Schiller’s Lied an die Freude bekommt insofern erst seinen tiefen, wahrhaft künstlerischen Hintergrund. Wir sehen, wie der Dichter sich seine germanisch tiefe dionysische Regung in Bildern zu deuten versucht: wie er aber, als moderner Mensch, nur schwerfällig zu stammeln weiß. Wenn jetzt Beethoven uns den eigentlich Schillerschen Untergrund darstellt, so haben wir das unendlich-Höhere und Vollkommene.
Ähnlich ist das Verhältniß zwischen Wagners Text und Musik.— Daß der Text noch bestimmend wirkt auf die Musik, ist nur eine Nachwirkung der Operntendenz: das eigentlich Germanische ist der Parallelismus von Musik und Drama, ja ich wage zu behaupten, daß Musik und Mimus uns noch einmal wahrhaft befriedigen werden. Der Sänger der Bühne bringt eine schwierige Complikation hervor. In der Theorie scheint Wagner völlig darauf hinauszukommen. Er legt allen Werth auf das An-sich-verständliche der Handlung, des Mimus. Der unverständliche Text ist eine große Schwierigkeit: die Forderung eines dramatischen Sängers an sich eine Unnatur: ich verlege den Sänger in’s Orchester und reinige damit die Skene.
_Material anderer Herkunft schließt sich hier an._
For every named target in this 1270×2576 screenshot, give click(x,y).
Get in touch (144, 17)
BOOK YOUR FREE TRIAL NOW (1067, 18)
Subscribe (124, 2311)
Wagner hat unglaubliche Mühe mit dem Sänger gehabt: um ihm eine natürliche Position zu geben, ist er auf die Sprachmelodie und auf den Urvers zurückgegangen. Hier hat er die Operntendenz mit titanischer Kraft zu verrücken gesucht, ja fast die Musik umgeworfen: von diesem entsetzlichen Punkte aus. Das Drama, das das Wort braucht: das Orchester als Nachahmung der menschlichen Stimme. Ich denke, wir müssen den Sänger überhaupt streichen. Denn der dramatische Sänger ist ein Unding. Oder wir müssen ihn in’s Orchester nehmen. Aber er darf die Musik nicht mehr alteriren, sondern muß als Chor wirken d. h. als voller Menschenstimmenklang mit dem Orchester zusammen. Die Restitution des Chors: daneben die Bildwelt, der Mimus. Die Alten haben das rechte Verhältniß: nur durch eine übermäßige Bevorzugung des Apollinischen ist die Tragödie zu Grunde gegangen: wir müssen auf die voraeschyleische Stufe zurückgehen.
Aber die mangelhafte Befähigung zum Mimus! Der Mimus ist fast nur erträglich bis jetzt dadurch, daß der Sänger Mimus ist d. h. dadurch, daß wir auf ihn hören und ihn verstehn wollen.
Die Unnatürlichkeit, daß der Sänger im Orchester singt, und der Mimus auf der Bühne vor sich geht, ist der Kunst durchaus nicht zuwider. Der widerwärtige Anblick des Sängers! Aber auch so entgehn wir nicht der dramatischen Musik! Der Sänger muß weg! Das beste Mittel ist doch der Chor!